Aim of the exercise: Once the line containing "Given: Click the" appears, output it and each remaining line of the records below exactly, with no pictures and nothing more.

------ Data for this exercise ------

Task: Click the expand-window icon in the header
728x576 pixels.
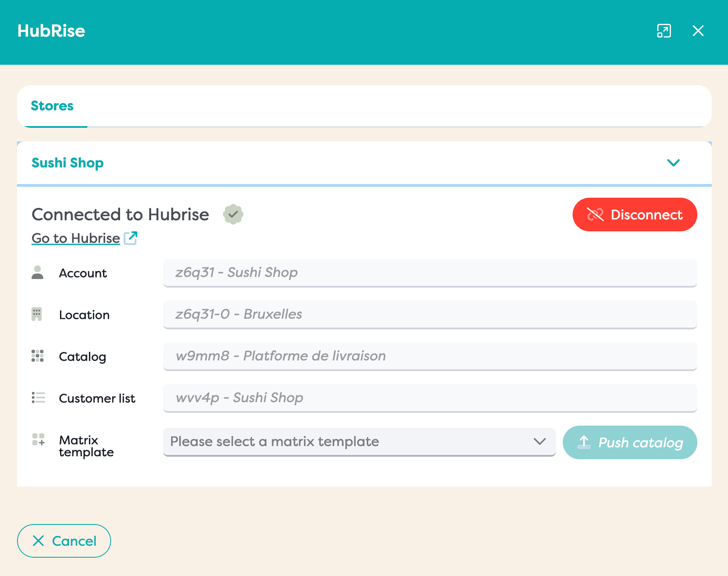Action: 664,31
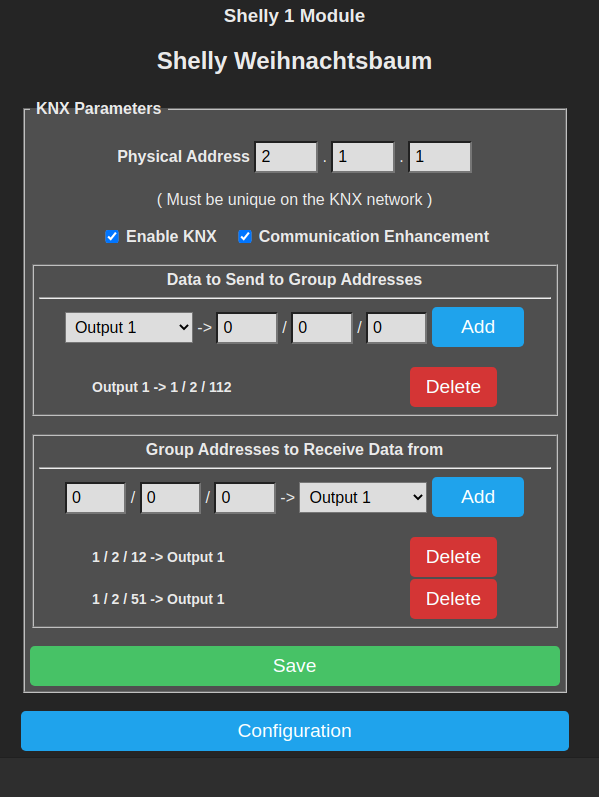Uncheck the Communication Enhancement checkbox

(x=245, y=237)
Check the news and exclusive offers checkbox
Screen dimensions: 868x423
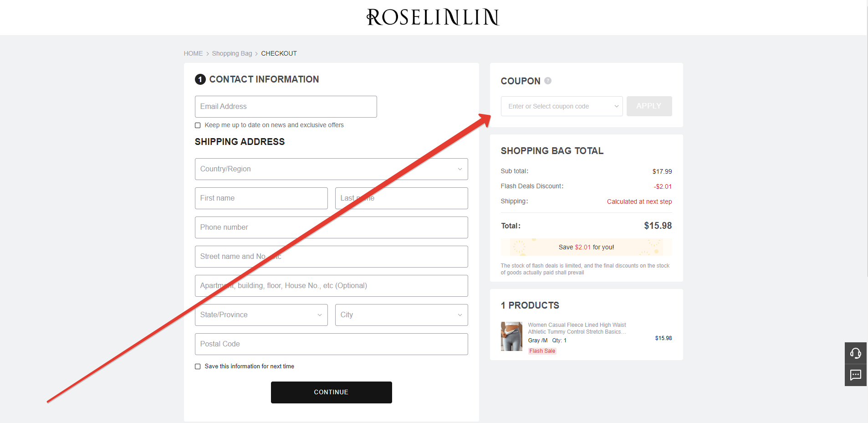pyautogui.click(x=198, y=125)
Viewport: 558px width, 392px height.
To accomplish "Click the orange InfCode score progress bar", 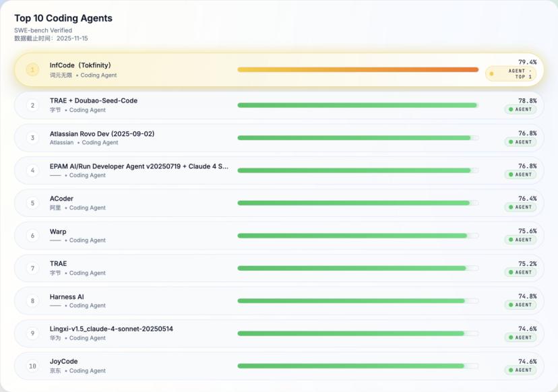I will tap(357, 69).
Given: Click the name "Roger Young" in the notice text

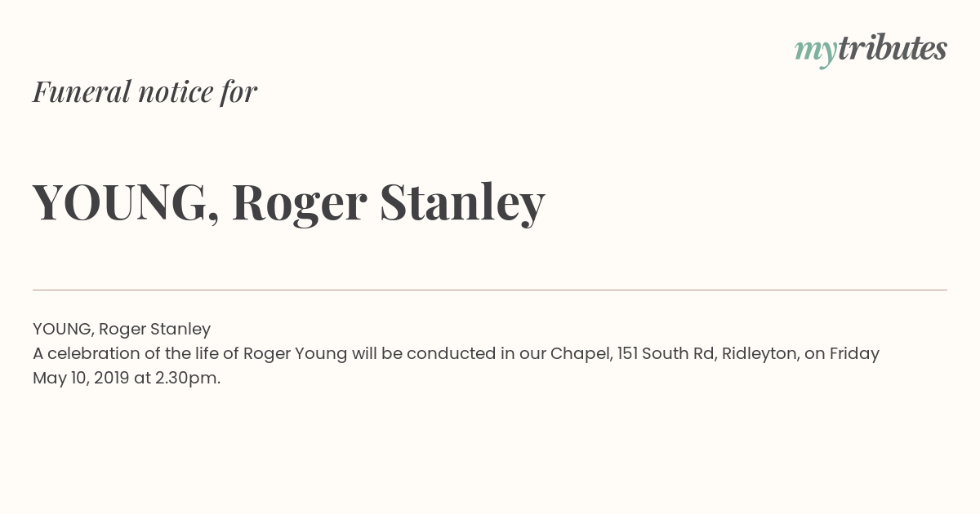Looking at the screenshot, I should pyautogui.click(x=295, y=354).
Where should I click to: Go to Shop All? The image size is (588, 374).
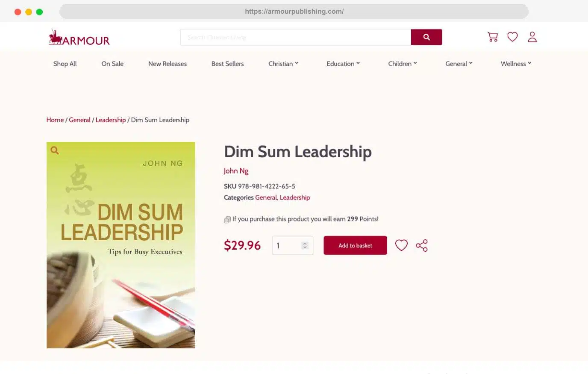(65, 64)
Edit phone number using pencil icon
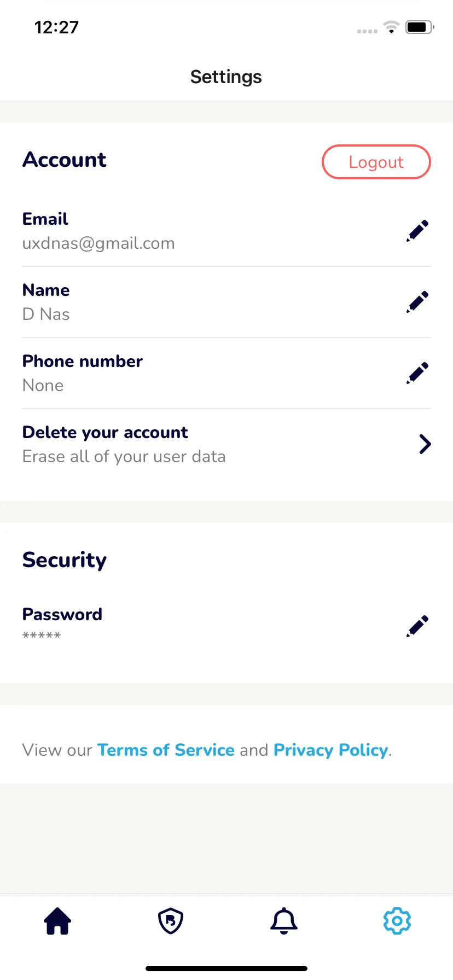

------

Response area:
Given: Click the name "Roger Young" in the notice text

Looking at the screenshot, I should pyautogui.click(x=295, y=354).
Where should I click to: Go to Shop All? The image size is (588, 374).
(65, 64)
Edit phone number using pencil icon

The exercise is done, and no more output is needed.